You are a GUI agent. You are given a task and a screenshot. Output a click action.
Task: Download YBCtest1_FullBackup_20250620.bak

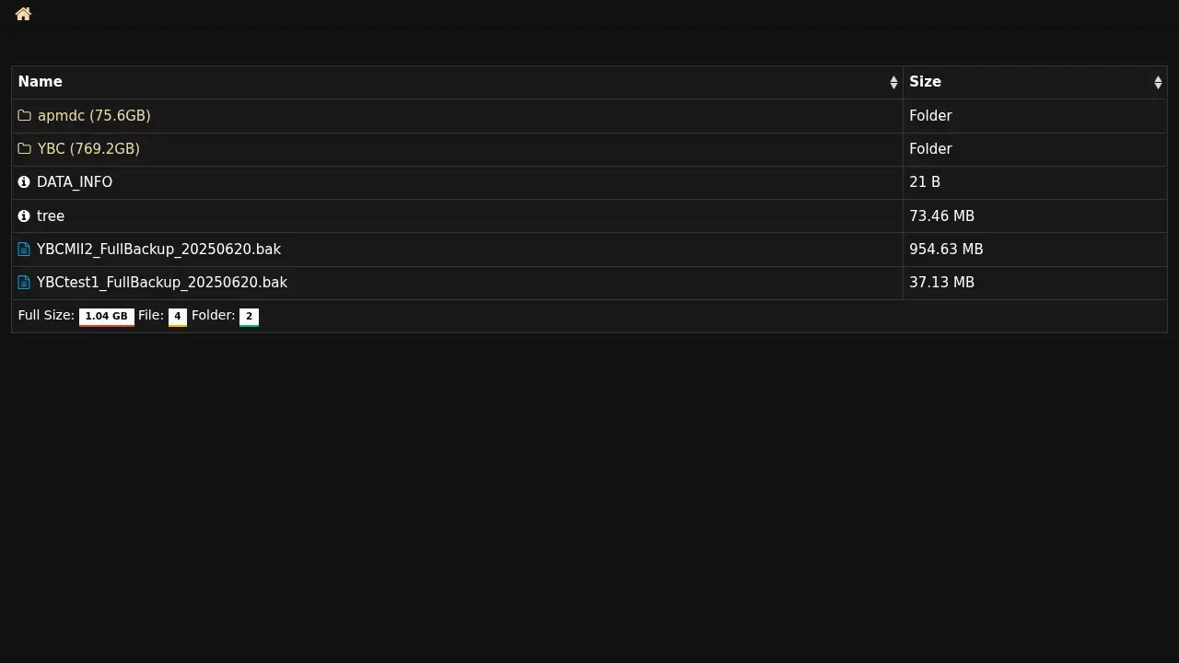[162, 283]
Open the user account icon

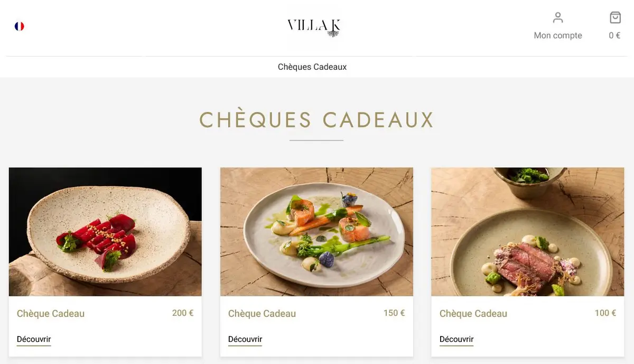pos(558,17)
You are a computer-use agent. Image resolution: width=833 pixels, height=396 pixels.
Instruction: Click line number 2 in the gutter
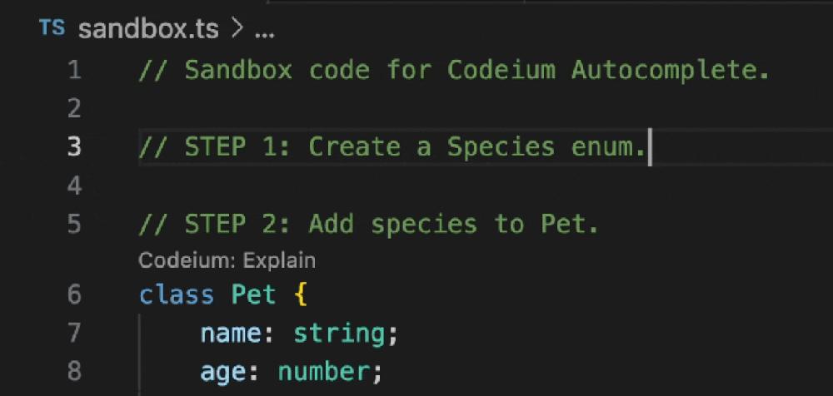tap(75, 109)
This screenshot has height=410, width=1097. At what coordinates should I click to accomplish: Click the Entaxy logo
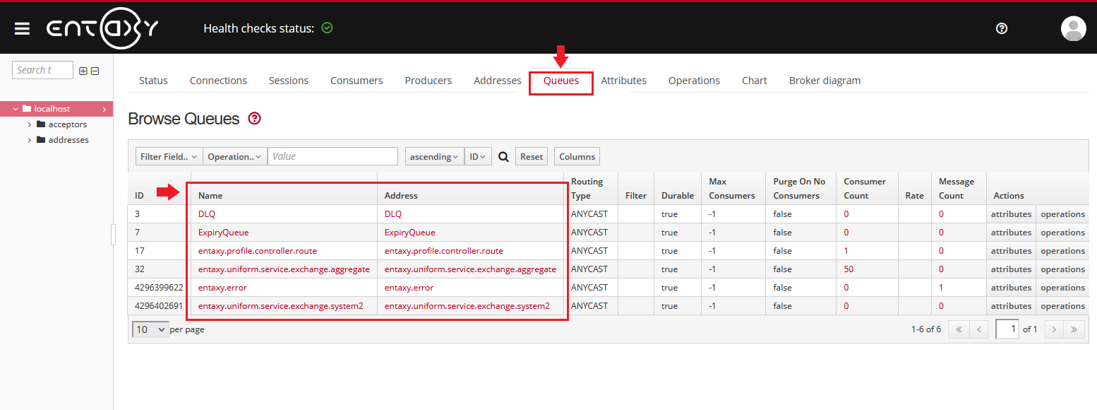tap(102, 28)
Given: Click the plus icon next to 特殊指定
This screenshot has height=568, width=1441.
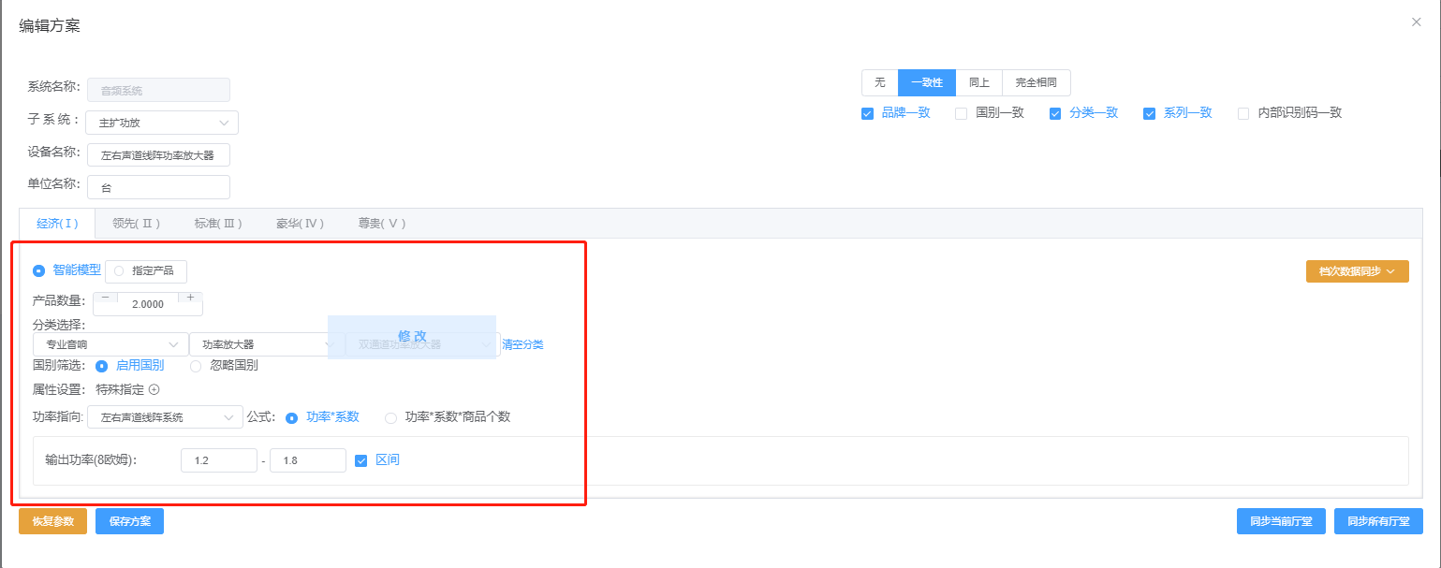Looking at the screenshot, I should tap(154, 390).
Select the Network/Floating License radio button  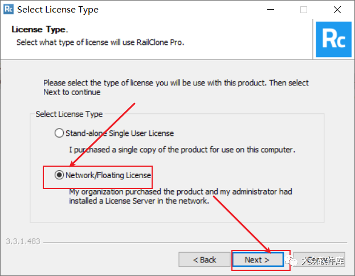[59, 175]
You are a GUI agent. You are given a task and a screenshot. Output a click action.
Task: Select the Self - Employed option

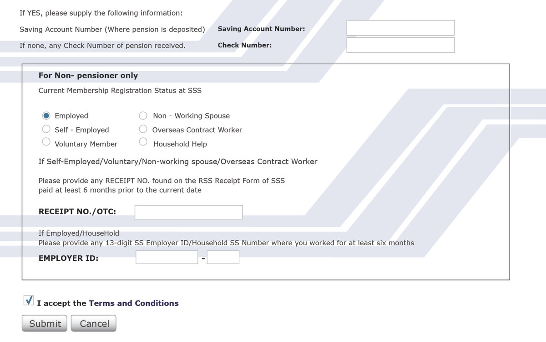tap(46, 130)
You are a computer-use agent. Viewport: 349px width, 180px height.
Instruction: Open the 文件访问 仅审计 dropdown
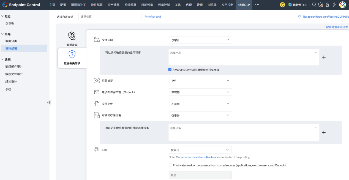(200, 40)
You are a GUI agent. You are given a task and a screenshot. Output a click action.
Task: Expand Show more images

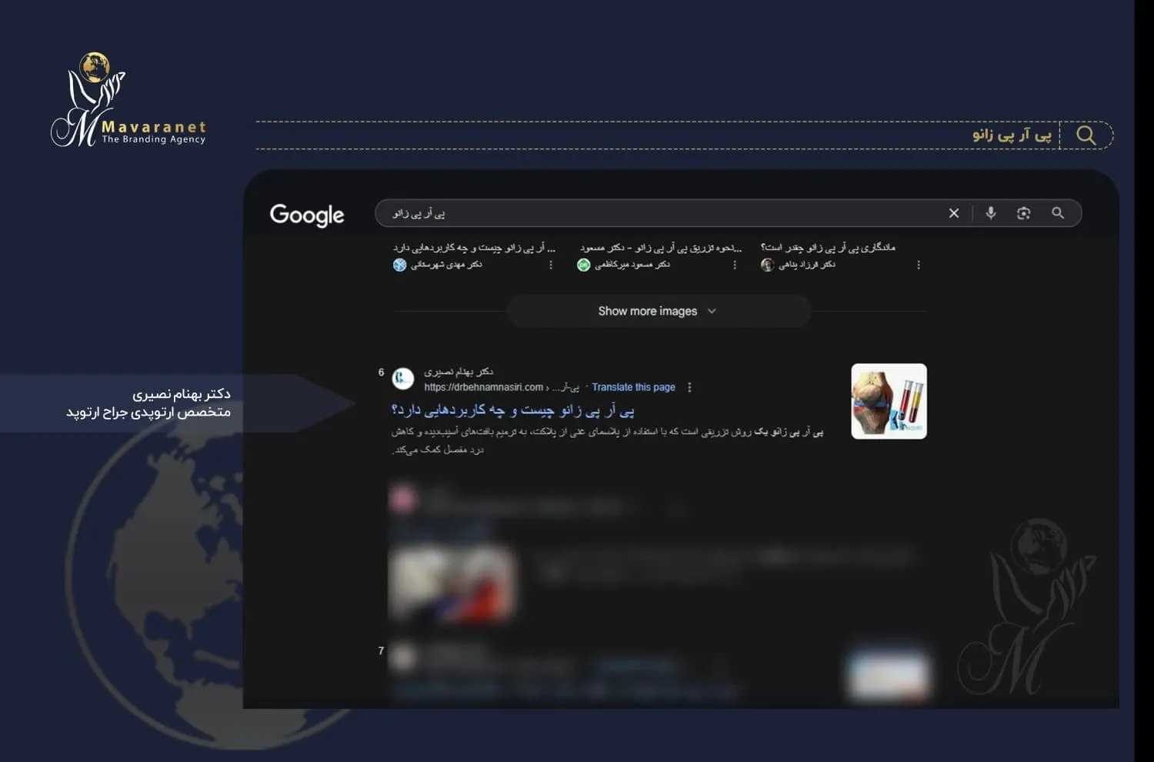coord(658,311)
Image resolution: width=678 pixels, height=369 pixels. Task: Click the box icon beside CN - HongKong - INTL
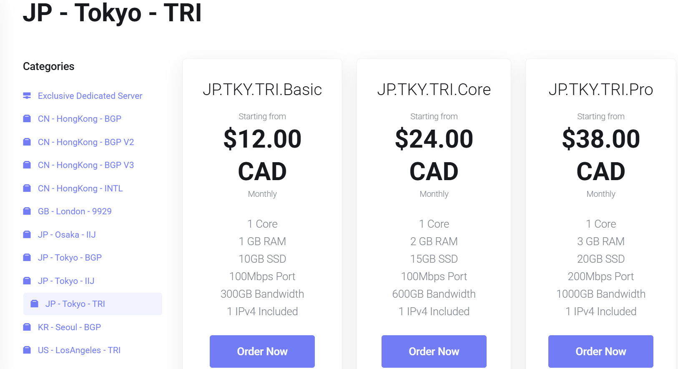[x=27, y=188]
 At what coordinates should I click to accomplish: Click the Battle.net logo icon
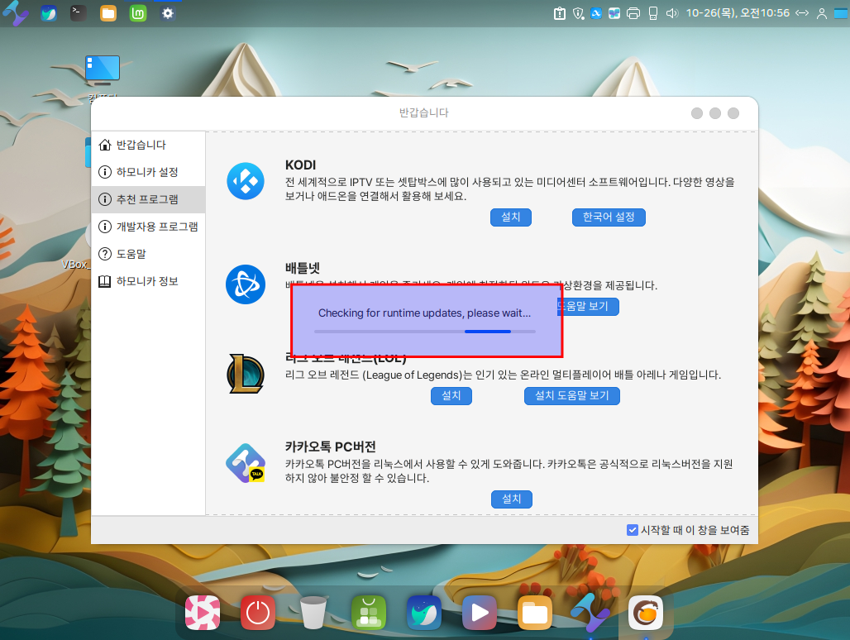tap(245, 284)
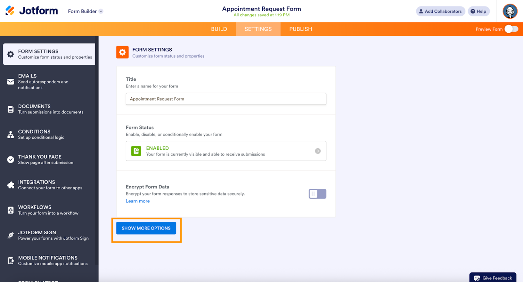The height and width of the screenshot is (282, 523).
Task: Select the Thank You Page checkmark icon
Action: click(10, 159)
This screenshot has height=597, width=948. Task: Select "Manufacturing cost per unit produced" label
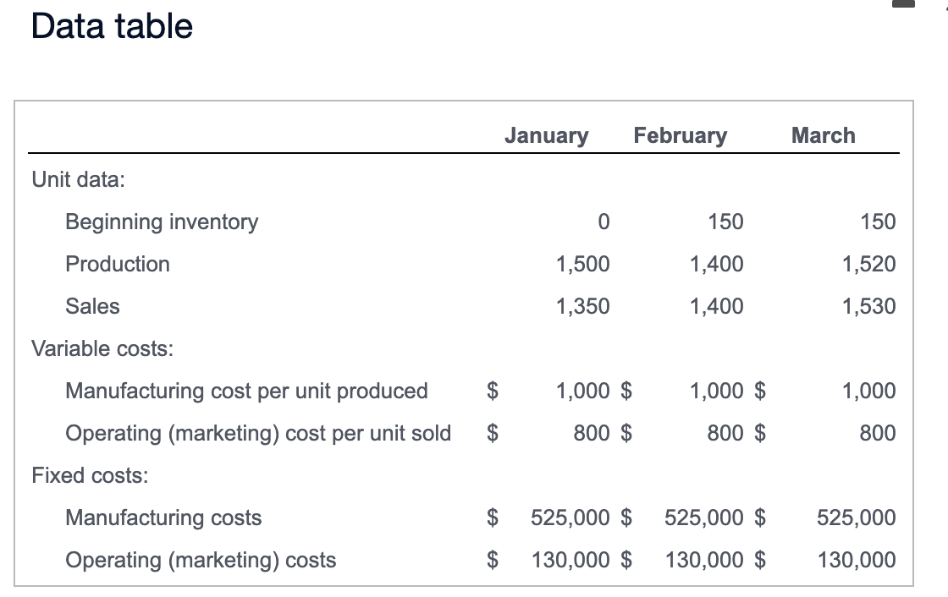(246, 391)
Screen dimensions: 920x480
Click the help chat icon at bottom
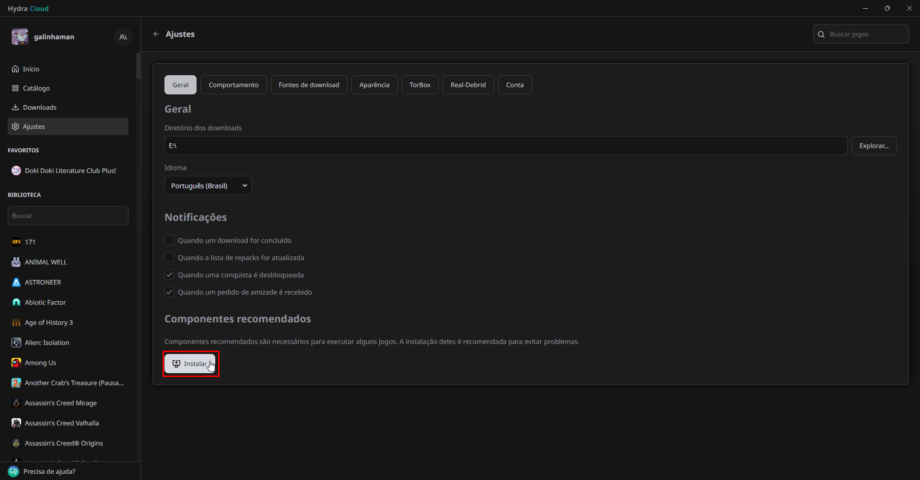13,471
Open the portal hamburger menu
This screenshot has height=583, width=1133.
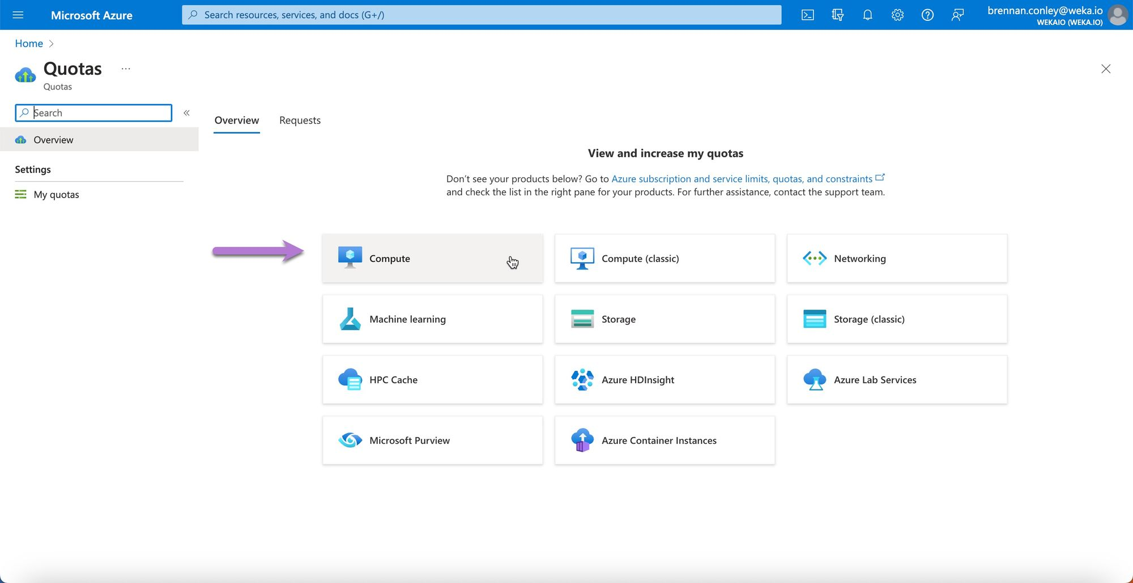click(x=18, y=15)

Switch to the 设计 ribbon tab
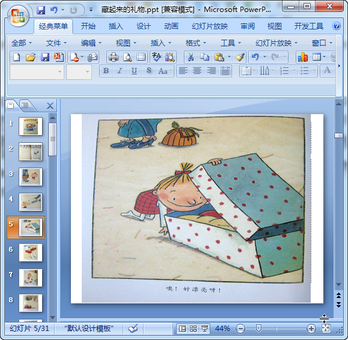tap(144, 26)
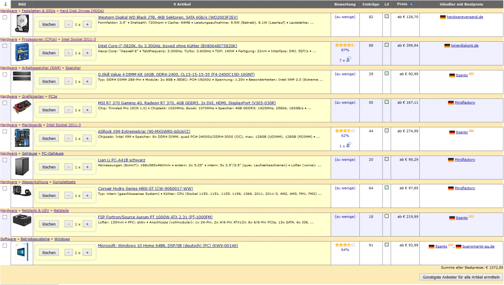Click the user reviews icon beside 7 x
This screenshot has height=285, width=504.
click(348, 60)
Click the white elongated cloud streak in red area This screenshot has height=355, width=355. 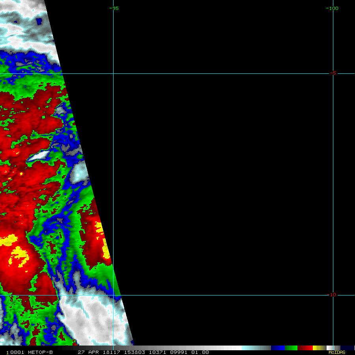[39, 156]
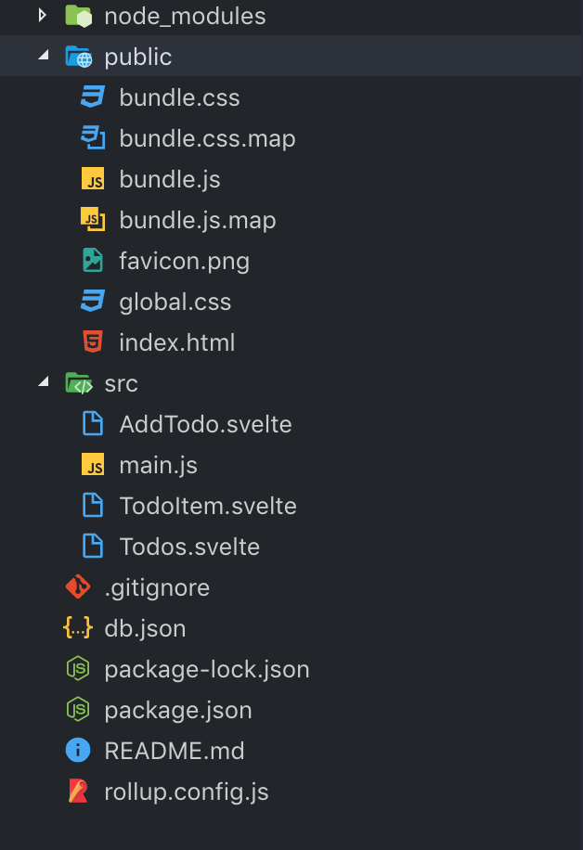Click the JS icon next to bundle.js
Viewport: 583px width, 850px height.
click(92, 179)
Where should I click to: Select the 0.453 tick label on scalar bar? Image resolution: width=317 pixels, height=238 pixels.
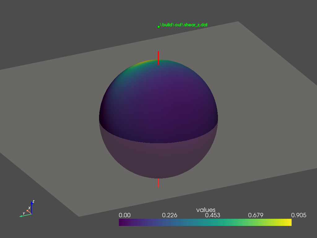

**What you should do:** Look through the listing above and copy each line where the string "computer" occurs.

**Exercise response:**
You are a computer-use agent. Image resolution: width=833 pixels, height=396 pixels.
You are a computer-use agent. Viewport: 349px width, 180px height.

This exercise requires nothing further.